PROMPT
Copy out again, unchanged, the listing below from the line that has "Task: Open the Registro menu" through the line that has "Task: Click the".
:::
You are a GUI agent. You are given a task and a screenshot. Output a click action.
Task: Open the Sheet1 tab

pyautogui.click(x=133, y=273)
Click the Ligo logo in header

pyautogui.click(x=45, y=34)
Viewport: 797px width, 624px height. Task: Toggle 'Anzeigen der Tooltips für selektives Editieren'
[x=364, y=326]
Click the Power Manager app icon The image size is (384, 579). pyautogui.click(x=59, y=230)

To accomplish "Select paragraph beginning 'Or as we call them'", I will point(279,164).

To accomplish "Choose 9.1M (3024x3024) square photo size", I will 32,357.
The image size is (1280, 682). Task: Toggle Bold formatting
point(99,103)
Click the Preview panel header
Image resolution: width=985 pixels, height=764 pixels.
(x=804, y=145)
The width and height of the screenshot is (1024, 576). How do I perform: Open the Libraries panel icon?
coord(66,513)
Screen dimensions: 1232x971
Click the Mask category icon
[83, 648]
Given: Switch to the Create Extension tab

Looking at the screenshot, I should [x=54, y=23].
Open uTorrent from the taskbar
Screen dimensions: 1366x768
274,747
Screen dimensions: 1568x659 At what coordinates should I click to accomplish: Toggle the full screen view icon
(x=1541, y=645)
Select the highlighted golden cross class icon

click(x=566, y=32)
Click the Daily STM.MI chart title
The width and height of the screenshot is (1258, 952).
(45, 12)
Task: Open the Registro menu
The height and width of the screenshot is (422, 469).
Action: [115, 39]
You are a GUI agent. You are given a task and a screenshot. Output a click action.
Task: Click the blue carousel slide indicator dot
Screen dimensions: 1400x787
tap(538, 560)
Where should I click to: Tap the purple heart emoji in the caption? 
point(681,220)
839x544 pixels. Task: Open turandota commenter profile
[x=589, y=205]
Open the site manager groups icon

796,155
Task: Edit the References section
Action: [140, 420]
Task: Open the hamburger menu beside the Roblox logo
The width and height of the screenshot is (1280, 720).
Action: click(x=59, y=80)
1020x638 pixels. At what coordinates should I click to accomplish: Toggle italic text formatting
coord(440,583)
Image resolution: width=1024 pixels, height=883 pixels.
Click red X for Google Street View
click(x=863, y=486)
:::
EXERCISE RESPONSE
Task: Open the Registro menu
The height and width of the screenshot is (422, 469).
Action: [115, 39]
You are a GUI agent. You are given a task and a screenshot. Output a click action.
Task: Click the blue carousel slide indicator dot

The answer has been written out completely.